Fluidité et social : deux autres arguments en (dé)faveur de la nouvelle ligne
De même qu’il existe déjà une ligne ferrée entre les deux métropoles. Pour les défenseurs du projet, cette dernière est jugée inadaptée et inopérante face au trafic de fret actuel tandis qu’elle est à renforcer d’urgence selon les opposants. L’actuelle ligne cristallise donc les débats de la nouvelle. Cette liaison, inaugurée en 1870, a été progressivement délaissée du fait de plusieurs problèmes notamment une sinuosité forte ou encore une faible vitesse de circulation des trains sur certaines sections. Problèmes se devant d’être résolus par la nouvelle liaison.
D’un point de vue social, des litiges éclatent entre locaux et acteurs de la nouvelle liaison.
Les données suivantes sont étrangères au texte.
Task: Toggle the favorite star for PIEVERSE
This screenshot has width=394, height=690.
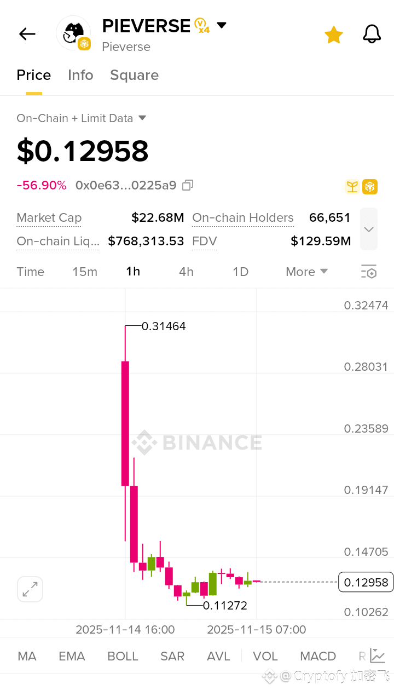Action: pyautogui.click(x=333, y=35)
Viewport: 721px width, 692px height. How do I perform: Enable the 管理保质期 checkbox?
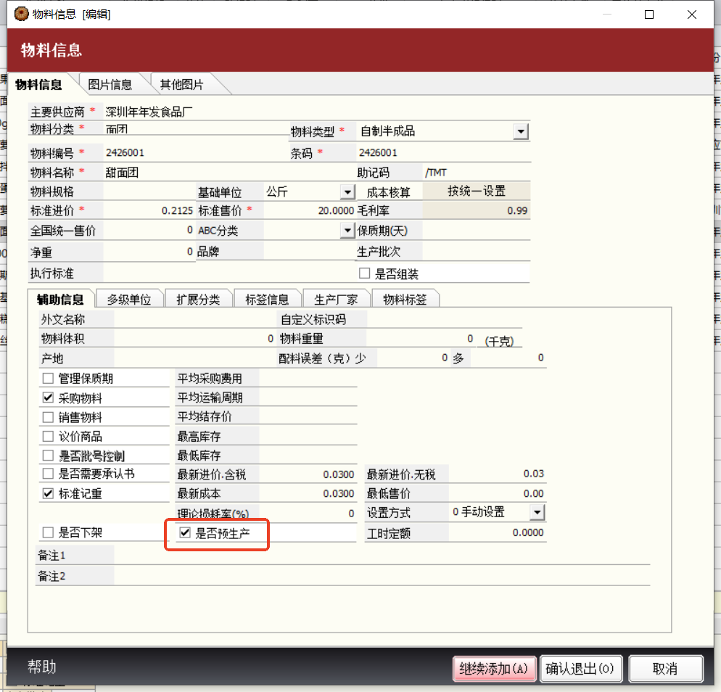point(49,379)
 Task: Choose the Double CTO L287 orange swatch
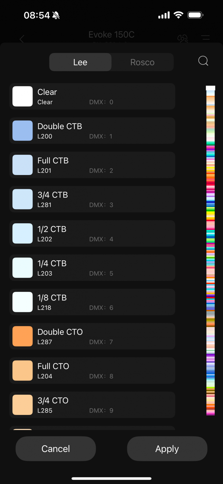point(23,336)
L’exaspération des habitants est notamment provoquée par l’expropriation de certains d’entre eux : 6500 exploitations et propriétés sont concernées par le tracé de la section transfrontalière. De part et d’autre, des manifestations dénoncent le projet, comme en Italie avec par l’association active No Tav (No treno ad alta velocità, Non au train à grande vitesse).
La lenteur française dans le dossier concernant principalement sa section engendre une recrudescence des incertitudes et accentue l’opposition des positions de part et d’autre du massif alpin, tout acteur confondu. Alors ministre chargée des Transports au printemps 2019, Élisabeth Borne, s’exprimant au Sénat sur le projet de Loi d’Orientation des Mobilités, affirmait que « L’engagement de la France est très clair sur la section internationale du Lyon-Turin et naturellement, en cohérence, sur la réalisation des accès [section française] ». A titre de comparaison, les accès britanniques n’ont été achevés que 13 ans après la mise en service du tunnel sous la Manche. Une situation similaire que pourrait connaître le Lyon-Turin mais, cette fois-ci, côté français.